***** Material to process

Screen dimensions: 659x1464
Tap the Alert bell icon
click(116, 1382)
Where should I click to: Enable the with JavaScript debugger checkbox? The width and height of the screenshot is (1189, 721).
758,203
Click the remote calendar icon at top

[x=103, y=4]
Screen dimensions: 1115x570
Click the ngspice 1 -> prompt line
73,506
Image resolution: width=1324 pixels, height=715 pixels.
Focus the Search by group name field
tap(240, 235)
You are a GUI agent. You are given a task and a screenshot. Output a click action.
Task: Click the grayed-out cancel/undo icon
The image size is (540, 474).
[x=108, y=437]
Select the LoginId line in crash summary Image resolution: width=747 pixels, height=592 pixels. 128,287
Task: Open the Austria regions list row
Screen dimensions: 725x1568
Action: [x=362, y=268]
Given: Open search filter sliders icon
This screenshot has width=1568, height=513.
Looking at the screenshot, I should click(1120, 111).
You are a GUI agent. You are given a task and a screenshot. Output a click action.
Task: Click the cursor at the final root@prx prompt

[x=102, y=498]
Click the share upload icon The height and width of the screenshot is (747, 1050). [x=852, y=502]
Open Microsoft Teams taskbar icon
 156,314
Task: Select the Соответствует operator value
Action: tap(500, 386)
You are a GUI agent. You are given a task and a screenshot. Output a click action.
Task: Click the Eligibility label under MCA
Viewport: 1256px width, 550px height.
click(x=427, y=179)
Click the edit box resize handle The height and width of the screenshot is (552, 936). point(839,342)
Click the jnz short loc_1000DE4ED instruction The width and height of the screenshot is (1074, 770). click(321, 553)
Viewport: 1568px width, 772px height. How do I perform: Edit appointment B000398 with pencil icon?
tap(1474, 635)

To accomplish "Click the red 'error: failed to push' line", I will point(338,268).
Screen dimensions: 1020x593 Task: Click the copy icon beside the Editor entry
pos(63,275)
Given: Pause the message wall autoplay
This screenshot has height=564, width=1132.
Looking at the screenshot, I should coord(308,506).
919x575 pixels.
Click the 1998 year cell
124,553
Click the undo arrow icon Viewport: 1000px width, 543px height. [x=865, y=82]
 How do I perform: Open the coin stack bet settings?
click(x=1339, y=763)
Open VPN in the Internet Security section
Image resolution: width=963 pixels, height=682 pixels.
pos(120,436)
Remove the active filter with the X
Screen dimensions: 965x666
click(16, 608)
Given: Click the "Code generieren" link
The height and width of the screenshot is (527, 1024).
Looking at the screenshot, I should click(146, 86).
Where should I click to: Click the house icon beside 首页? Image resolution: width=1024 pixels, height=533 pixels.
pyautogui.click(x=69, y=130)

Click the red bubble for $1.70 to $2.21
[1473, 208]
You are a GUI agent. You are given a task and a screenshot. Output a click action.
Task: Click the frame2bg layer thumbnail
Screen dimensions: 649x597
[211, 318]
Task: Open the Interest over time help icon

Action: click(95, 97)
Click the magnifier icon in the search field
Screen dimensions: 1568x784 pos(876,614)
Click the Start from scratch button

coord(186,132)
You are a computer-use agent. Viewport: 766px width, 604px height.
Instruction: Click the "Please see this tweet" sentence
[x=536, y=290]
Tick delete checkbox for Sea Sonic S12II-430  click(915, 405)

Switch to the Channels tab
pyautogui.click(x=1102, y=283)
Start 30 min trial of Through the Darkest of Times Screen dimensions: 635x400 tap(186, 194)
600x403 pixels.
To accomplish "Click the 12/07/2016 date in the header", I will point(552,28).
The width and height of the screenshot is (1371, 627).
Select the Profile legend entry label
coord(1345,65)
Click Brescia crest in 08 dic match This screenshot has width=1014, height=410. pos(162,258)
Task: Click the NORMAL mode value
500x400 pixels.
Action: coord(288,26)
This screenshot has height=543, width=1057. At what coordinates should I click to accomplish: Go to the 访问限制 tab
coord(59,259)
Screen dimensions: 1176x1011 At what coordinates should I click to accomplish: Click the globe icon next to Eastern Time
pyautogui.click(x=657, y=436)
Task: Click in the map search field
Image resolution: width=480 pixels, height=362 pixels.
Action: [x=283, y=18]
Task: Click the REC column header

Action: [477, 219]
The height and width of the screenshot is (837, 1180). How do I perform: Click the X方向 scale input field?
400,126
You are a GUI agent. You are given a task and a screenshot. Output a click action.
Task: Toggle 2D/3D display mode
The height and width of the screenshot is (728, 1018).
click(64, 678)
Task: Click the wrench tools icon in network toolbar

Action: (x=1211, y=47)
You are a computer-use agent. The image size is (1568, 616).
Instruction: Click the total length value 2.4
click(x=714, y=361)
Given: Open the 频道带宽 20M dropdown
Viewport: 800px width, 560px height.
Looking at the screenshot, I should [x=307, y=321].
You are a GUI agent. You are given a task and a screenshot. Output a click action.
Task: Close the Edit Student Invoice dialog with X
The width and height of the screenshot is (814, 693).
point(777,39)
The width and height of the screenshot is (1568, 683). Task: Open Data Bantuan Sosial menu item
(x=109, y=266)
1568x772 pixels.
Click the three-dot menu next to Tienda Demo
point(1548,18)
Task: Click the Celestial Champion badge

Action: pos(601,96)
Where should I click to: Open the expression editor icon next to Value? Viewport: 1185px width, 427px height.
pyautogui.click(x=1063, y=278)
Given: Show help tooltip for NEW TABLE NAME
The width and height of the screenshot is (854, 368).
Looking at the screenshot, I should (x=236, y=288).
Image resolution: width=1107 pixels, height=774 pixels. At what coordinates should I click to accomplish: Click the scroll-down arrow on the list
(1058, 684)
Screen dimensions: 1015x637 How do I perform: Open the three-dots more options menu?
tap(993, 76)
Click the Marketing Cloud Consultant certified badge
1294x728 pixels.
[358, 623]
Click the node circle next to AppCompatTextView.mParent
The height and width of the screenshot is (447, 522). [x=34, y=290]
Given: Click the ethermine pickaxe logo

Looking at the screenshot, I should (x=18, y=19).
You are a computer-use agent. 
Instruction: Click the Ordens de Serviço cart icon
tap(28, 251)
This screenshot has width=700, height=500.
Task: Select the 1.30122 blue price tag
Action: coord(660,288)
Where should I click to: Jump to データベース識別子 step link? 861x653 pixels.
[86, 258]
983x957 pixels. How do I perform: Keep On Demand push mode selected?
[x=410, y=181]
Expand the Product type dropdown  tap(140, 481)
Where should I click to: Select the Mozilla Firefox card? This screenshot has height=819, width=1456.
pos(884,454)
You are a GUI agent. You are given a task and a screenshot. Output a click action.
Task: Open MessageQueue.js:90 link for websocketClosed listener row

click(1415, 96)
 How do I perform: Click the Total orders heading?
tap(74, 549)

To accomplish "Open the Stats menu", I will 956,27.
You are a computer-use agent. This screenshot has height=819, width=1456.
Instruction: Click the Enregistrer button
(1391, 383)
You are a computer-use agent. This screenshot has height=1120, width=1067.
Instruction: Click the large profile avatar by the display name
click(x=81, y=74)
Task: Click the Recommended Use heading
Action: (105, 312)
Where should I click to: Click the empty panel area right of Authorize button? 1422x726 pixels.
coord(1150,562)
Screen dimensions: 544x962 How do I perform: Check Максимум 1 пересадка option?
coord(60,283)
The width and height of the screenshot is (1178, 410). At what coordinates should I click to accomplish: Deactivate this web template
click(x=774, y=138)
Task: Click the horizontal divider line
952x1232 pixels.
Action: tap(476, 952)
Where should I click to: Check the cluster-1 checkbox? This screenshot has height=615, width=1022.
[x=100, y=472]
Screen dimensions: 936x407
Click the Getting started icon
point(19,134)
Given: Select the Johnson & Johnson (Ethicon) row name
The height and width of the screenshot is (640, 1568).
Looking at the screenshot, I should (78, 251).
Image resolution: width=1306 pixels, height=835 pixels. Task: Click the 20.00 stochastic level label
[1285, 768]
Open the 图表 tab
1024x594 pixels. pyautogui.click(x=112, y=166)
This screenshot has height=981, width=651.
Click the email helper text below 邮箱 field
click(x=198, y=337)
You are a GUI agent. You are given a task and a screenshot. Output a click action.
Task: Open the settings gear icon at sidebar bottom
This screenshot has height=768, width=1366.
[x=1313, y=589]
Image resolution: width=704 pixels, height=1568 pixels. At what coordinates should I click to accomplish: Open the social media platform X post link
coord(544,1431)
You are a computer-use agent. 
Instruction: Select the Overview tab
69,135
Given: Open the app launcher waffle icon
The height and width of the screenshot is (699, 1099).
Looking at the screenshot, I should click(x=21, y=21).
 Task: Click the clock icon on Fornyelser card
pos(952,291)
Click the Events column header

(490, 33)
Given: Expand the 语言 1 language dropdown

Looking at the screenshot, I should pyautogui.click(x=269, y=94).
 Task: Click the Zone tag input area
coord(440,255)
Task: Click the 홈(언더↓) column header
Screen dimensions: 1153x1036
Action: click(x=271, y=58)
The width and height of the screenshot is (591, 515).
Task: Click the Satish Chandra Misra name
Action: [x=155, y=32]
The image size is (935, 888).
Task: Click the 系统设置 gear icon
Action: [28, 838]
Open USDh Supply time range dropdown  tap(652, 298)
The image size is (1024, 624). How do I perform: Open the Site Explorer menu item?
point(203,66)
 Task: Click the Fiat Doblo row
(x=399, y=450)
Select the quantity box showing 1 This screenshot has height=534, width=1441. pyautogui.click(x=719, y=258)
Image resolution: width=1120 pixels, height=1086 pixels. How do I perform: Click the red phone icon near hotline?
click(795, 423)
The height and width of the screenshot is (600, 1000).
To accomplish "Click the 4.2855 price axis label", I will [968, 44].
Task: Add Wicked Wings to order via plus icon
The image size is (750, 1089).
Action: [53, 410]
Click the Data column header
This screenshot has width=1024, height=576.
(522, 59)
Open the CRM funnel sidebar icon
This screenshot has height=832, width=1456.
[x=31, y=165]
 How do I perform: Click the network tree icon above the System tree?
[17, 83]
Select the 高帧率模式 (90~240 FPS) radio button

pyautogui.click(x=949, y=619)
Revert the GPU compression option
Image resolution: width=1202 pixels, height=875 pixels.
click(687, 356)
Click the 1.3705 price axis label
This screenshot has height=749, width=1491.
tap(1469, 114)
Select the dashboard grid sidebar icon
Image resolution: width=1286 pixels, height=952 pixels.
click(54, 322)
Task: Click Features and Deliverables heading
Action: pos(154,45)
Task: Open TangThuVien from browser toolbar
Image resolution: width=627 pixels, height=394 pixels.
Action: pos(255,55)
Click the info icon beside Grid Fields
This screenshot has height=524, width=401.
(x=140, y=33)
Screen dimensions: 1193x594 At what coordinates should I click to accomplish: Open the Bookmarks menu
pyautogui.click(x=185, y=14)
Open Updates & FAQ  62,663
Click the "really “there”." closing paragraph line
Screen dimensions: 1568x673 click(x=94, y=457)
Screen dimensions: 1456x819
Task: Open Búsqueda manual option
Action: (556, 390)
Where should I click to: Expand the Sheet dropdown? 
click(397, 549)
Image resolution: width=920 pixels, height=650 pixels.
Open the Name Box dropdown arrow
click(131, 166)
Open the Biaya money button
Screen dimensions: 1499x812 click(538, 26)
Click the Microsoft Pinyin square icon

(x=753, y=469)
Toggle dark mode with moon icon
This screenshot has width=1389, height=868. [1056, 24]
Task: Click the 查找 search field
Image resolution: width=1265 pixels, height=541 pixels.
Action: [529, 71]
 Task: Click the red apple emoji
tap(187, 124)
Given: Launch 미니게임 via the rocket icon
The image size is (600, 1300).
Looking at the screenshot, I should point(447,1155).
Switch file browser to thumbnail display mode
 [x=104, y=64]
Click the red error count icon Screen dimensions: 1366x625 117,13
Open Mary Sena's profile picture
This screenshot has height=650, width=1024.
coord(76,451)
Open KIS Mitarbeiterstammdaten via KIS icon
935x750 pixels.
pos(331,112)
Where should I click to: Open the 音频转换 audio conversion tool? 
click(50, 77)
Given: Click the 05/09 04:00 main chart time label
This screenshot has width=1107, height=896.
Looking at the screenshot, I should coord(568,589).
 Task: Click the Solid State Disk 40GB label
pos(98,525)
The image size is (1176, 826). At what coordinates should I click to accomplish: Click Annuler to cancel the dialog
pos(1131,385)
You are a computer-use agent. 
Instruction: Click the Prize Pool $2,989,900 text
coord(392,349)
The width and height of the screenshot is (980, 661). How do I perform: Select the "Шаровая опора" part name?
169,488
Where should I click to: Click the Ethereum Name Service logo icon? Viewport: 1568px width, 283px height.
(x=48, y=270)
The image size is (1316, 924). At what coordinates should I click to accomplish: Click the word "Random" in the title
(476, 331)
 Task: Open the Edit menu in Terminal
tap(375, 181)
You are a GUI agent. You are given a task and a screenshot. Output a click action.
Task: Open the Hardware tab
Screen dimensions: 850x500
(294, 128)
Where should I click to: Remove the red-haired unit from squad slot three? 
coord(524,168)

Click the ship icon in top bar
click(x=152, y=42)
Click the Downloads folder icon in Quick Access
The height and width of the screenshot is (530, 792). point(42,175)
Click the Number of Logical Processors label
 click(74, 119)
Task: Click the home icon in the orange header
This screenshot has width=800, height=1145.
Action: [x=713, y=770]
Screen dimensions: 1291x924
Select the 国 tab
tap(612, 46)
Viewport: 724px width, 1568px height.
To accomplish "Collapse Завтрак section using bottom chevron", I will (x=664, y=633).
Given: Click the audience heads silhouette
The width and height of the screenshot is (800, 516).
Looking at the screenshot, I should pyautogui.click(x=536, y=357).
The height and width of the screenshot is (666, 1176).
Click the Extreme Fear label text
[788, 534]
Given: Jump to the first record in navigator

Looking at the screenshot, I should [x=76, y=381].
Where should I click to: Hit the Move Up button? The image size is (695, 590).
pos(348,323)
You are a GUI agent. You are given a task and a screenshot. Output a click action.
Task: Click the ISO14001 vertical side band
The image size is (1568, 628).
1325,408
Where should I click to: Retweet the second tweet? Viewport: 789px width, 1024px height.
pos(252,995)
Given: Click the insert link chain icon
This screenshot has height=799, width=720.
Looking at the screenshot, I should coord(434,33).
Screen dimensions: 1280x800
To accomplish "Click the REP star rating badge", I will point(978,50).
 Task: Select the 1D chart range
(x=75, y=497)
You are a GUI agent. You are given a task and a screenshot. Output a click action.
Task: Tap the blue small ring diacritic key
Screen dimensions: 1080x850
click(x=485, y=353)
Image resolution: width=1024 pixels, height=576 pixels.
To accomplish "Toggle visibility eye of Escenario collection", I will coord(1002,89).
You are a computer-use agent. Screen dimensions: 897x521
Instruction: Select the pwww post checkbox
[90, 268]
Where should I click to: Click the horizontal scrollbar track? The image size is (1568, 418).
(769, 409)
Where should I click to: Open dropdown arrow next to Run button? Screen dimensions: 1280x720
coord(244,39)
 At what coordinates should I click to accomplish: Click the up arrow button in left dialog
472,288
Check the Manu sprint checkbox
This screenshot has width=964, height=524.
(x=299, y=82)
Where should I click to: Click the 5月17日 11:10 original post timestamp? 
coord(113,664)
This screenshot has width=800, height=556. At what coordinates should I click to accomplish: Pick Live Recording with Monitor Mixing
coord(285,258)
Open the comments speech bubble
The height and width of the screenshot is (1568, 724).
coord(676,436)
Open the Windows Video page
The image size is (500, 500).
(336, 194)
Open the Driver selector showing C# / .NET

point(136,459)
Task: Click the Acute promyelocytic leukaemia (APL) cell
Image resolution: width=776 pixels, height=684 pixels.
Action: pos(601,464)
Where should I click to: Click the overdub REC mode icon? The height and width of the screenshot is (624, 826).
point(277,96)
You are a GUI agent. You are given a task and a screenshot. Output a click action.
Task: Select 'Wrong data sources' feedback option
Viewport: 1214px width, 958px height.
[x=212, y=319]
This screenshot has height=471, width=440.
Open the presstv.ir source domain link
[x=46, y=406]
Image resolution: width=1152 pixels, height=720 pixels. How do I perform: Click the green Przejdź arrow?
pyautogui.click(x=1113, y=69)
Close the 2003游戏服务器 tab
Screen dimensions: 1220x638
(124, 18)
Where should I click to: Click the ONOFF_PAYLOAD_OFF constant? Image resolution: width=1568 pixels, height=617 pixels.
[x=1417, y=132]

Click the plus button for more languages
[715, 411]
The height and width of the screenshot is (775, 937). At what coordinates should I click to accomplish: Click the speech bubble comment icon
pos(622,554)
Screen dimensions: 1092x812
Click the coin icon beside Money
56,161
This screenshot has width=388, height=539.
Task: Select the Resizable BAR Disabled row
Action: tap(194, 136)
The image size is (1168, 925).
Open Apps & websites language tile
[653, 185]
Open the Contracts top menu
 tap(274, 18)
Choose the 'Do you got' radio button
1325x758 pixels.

**********

* [Prompt]:
How many lines of the records contain "computer"? Answer with the number only.

* [Solved problem]:
8